### Raw data
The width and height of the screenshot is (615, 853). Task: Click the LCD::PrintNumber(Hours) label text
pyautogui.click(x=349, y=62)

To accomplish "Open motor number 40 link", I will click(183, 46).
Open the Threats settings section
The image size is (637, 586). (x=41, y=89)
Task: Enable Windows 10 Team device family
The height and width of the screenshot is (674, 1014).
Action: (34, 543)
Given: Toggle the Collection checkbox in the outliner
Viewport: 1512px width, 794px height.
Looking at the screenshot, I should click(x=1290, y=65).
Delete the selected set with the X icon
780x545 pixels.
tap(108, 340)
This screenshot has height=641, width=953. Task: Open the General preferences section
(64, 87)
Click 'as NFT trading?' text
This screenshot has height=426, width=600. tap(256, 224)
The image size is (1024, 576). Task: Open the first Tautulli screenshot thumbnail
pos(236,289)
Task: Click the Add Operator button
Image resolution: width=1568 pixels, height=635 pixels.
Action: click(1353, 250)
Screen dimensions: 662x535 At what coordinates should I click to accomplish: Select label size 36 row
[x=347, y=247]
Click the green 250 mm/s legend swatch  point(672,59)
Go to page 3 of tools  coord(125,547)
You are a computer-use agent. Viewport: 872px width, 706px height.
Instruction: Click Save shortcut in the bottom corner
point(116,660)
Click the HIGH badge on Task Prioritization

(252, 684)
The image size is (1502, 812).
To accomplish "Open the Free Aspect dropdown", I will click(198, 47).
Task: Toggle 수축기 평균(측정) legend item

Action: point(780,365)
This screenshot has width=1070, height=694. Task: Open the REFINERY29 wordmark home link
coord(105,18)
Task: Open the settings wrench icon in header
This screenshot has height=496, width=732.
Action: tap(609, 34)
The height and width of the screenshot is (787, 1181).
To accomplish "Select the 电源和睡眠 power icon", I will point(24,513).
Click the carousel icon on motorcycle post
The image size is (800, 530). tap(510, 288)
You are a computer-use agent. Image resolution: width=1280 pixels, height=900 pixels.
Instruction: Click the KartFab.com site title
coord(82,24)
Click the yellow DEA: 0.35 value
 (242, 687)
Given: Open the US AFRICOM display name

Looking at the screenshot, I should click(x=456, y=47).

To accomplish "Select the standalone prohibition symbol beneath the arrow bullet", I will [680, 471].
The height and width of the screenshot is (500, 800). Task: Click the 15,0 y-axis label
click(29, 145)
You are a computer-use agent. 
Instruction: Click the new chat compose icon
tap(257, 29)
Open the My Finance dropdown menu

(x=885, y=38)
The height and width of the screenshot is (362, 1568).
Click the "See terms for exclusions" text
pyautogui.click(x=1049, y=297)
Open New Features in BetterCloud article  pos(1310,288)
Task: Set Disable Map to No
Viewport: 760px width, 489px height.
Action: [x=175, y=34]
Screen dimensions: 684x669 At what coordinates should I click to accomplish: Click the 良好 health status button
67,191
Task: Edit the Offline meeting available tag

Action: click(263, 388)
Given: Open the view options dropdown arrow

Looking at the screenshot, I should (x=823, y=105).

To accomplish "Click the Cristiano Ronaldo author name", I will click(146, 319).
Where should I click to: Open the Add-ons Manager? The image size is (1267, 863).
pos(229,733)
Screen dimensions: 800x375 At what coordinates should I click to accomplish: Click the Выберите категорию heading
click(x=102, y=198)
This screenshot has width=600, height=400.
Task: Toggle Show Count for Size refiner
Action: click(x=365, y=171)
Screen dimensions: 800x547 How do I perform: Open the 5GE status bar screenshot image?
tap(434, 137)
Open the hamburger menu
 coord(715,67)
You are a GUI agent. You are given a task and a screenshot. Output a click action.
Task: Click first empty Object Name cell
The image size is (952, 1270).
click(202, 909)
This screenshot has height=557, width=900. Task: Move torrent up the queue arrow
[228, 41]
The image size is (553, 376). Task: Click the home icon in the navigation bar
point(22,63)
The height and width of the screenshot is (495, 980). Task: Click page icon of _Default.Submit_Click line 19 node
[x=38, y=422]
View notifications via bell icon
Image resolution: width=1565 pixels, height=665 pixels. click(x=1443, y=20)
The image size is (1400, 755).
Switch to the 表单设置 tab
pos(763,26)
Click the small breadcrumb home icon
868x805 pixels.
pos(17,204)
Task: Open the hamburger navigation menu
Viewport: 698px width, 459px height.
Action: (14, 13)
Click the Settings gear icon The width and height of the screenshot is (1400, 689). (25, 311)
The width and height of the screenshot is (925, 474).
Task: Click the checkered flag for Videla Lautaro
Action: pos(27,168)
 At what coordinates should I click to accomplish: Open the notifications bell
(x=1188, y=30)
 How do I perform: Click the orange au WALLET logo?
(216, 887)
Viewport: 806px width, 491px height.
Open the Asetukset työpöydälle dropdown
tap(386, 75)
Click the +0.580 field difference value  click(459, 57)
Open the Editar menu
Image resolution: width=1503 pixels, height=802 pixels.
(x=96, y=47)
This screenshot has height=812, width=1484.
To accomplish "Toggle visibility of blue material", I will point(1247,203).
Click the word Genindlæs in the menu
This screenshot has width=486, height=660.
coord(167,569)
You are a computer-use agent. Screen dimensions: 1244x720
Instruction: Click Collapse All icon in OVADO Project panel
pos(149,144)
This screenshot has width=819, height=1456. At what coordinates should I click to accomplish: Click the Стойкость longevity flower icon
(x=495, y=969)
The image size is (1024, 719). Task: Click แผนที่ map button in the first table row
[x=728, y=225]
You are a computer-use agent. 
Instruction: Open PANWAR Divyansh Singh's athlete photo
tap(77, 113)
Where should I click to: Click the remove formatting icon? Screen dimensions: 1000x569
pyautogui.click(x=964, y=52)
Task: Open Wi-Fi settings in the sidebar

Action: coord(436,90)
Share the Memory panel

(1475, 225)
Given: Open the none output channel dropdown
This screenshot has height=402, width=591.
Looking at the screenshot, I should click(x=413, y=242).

### Exercise details
Your answer must be a single number, the count of lines in the data that hold the string "computer".

### Output for this task
5